Page also discovered handwritten pages dictated in 2008 by Murtha, archived at the University of Pittsburgh, explaining why he provided pivotal support during Pelosi’s first leadership bid. Murtha was crucial in convincing “some of the old guys” who were hesitant to pick a woman as speaker and supported her over Rep. Steny Hoyer, still her No. 2 today. His notes, intended for a never-written memoir, go all the way back to his first meeting with Pelosi.

“More liberal than I but she has ability to get things done and she’s given a tremendous service to our Cong. & country,” Murtha wrote. She has as “good a political mind as I have ever seen,” he noted elsewhere. “Able to come to a practical solution. I appreciate that more than anything else. Get something that can be passed.”

Pelosi was so pleased upon learning of the notes, Page recalls, that she asked to keep a copy.

Pelosi is well known on Capitol Hill for her ability to determine what a lawmaker’s underlying need is behind a situation and for knowing them and their districts better than they do themselves, but the kinds of minutiae that prove it are usually too granular to make their way into news articles. Page has the room, and in many places in the book, it’s the smallest, best-chosen details that tell the biggest stories about Pelosi as a master legislator.
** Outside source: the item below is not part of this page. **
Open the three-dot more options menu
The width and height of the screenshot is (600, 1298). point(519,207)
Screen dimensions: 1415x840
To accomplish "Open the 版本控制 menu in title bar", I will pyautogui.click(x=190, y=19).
For but one example, while whipping votes for the Affordable Care Act, President Obama invited undecided Indiana Democrat Joe Donnelly to the Oval Office to try to sway his vote. Donnelly left still undecided.

Pelosi, meanwhile, turned to Donnelly’s religious mentor, the Rev. Theodore Hesburgh, president emeritus of Notre Dame — a man Donnelly referred to as a second father — and asked Hesburgh to help her pass the bill by calling the congressman.

By the end of their phone call, Donnelly agreed to support the legislation.